Whenever a line in this data holds the word "chevron", report that line in full.

(Beginning of The data)

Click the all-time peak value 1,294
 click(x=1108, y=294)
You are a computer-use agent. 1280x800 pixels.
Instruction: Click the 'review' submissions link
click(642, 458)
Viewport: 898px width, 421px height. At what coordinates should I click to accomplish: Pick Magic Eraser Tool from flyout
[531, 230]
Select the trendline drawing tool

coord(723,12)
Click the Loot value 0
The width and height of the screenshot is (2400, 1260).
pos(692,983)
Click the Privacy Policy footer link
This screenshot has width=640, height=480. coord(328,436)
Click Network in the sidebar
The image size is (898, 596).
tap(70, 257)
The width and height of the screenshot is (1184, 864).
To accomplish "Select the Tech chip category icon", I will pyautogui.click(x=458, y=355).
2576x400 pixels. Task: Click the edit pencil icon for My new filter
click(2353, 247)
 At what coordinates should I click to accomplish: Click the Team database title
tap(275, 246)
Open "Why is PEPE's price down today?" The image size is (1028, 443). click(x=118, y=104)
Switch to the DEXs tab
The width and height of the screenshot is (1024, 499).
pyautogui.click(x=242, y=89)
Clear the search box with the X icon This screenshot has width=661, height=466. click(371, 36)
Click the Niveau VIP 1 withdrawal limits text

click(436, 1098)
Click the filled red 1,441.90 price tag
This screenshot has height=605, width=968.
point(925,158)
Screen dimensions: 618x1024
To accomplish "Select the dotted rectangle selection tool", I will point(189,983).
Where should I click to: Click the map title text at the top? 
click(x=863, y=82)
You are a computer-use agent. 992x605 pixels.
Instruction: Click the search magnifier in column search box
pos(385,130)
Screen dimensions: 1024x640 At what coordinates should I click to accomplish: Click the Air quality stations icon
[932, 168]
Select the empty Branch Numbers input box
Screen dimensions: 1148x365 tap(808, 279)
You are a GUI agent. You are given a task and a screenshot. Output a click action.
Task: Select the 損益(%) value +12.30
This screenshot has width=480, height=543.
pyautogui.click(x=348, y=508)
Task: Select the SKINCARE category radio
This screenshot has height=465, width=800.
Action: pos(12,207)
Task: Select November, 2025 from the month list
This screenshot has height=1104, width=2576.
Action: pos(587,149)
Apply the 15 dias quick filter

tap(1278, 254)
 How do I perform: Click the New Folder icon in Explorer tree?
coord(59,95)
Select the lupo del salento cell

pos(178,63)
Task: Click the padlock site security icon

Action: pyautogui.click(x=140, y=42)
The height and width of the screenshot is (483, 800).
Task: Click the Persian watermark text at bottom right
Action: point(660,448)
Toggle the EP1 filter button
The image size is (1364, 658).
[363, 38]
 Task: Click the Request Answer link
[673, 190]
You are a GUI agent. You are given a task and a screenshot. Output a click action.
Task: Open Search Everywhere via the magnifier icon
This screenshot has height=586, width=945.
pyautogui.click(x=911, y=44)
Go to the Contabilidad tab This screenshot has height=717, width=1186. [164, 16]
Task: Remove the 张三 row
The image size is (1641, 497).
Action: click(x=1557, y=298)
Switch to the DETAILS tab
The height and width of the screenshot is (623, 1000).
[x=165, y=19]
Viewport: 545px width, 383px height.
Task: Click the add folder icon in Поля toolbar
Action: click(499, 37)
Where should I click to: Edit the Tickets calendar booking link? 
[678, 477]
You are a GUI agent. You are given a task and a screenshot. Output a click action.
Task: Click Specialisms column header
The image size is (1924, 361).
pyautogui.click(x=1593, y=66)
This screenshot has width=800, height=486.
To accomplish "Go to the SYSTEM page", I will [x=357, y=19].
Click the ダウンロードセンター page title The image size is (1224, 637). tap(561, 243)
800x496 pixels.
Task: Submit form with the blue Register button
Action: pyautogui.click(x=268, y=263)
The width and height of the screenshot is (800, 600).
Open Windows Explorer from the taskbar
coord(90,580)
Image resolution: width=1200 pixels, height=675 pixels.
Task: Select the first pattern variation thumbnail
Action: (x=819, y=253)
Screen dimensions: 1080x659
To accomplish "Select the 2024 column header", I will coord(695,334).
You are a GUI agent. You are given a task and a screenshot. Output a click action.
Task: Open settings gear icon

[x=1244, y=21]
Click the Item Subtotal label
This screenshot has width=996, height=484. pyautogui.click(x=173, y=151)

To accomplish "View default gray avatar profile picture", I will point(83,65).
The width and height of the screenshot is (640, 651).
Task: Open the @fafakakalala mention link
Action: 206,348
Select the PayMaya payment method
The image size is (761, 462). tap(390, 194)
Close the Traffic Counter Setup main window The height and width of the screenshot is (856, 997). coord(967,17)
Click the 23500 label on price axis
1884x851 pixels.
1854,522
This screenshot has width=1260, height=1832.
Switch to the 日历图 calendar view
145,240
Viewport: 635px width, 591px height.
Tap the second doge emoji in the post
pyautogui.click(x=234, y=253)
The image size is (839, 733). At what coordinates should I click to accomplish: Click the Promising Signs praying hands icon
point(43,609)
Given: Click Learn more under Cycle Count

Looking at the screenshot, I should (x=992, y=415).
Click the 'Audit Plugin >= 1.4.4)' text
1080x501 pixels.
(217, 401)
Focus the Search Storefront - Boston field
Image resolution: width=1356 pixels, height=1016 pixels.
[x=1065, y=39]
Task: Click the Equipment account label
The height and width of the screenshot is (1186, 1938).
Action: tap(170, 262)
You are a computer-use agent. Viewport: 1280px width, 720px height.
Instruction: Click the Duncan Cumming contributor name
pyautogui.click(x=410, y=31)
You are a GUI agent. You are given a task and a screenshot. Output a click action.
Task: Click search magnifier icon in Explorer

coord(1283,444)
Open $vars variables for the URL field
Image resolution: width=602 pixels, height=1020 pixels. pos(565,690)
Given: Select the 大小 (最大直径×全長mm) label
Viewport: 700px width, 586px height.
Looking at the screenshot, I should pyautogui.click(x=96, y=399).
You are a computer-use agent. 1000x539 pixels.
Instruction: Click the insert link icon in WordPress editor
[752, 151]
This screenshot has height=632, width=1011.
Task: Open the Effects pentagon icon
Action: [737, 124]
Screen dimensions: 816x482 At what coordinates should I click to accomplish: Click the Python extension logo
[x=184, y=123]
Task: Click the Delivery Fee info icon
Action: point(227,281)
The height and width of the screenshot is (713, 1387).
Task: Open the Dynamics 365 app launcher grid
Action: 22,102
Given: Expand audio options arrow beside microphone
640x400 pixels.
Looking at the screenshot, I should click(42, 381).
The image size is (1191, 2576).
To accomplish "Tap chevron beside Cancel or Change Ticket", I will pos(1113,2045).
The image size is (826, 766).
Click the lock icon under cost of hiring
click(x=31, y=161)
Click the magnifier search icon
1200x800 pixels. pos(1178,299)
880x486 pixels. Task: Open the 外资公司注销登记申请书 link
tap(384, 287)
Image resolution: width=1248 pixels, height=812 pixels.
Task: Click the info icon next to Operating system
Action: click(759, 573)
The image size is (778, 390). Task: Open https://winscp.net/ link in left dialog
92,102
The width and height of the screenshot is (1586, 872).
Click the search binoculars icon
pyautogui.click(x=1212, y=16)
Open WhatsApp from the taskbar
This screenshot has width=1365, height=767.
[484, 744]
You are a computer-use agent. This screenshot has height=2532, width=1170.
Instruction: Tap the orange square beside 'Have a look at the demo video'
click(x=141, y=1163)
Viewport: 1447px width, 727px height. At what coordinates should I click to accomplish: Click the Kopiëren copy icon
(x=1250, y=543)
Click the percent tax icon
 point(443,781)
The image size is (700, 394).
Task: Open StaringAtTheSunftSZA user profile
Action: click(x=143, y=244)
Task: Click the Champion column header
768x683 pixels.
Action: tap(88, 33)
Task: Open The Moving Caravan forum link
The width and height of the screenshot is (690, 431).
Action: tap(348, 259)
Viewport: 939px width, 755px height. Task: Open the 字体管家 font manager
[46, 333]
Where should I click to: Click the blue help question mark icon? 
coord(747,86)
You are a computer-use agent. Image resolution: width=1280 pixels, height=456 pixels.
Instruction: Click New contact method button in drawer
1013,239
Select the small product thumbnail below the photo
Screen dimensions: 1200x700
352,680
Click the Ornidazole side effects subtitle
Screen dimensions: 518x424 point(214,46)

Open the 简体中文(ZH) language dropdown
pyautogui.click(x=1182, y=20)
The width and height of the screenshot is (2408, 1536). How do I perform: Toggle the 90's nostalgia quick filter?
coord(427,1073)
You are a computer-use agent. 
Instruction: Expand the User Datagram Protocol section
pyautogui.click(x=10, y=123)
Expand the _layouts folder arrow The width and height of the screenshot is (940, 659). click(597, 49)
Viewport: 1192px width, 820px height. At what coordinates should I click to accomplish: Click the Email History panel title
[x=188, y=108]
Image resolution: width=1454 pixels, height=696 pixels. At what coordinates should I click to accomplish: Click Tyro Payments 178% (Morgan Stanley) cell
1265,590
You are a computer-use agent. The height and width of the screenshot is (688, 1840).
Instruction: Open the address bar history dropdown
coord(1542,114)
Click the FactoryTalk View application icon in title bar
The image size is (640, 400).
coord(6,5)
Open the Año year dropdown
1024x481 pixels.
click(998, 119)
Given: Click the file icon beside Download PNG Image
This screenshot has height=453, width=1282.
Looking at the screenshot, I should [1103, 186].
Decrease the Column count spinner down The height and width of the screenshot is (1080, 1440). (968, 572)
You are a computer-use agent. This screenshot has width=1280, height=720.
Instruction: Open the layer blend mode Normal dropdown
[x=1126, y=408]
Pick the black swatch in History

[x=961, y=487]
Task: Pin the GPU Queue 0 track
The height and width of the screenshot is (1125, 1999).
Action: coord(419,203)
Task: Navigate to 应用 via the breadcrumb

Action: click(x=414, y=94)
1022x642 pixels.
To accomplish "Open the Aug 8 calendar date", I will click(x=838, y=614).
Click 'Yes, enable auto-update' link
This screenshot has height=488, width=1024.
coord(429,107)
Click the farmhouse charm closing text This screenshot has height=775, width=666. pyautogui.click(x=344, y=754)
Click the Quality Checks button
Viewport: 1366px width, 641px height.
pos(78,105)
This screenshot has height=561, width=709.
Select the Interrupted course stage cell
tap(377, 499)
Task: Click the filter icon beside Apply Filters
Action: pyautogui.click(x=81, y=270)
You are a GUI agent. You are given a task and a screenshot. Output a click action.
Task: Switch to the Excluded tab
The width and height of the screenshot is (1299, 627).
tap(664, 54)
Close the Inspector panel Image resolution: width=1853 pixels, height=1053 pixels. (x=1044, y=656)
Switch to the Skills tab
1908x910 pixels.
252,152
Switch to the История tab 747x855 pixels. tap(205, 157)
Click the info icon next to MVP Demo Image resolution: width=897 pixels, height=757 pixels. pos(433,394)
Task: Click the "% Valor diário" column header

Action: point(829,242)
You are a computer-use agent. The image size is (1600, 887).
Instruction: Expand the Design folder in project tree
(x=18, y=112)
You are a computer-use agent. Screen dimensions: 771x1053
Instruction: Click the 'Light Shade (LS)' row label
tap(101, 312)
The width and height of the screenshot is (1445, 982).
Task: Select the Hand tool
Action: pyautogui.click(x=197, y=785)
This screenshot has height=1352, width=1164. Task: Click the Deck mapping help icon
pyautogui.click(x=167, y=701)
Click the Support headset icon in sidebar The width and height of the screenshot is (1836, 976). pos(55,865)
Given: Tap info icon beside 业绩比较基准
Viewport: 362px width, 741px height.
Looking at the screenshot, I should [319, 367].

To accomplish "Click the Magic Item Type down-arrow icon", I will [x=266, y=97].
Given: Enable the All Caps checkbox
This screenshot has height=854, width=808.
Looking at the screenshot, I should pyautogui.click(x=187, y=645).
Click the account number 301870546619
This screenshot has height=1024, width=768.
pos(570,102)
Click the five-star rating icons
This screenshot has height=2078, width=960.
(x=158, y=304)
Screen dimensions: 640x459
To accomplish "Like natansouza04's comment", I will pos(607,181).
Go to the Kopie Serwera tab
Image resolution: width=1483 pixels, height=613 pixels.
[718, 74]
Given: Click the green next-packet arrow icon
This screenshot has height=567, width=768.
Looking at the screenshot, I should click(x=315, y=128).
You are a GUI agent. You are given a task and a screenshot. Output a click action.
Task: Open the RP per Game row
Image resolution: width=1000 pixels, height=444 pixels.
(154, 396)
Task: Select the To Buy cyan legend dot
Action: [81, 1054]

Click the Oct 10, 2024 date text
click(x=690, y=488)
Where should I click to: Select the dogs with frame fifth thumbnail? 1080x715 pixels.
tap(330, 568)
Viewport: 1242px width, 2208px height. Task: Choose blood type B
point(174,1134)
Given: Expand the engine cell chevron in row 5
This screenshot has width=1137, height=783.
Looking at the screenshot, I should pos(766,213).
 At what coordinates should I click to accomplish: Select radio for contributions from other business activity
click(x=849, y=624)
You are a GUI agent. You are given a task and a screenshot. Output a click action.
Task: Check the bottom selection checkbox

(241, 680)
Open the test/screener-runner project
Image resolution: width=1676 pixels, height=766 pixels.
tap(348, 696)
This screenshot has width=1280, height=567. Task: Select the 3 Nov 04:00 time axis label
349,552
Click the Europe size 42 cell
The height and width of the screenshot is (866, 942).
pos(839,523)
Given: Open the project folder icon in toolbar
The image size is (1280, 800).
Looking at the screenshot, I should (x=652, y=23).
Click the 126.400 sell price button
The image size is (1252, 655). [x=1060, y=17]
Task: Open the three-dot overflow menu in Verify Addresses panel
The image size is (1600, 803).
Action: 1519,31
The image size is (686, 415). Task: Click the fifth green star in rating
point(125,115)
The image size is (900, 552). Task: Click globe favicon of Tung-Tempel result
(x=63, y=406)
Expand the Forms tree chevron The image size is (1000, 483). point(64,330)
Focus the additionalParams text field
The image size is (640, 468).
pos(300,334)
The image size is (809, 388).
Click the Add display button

(End of The data)

** Completed task **
To accomplish "Tap chevron beside Cancel or Change Ticket", I will pos(1113,2045).
Given: Expand the engine cell chevron in row 5
Expand the Forms tree chevron The image size is (1000, 483). point(64,330)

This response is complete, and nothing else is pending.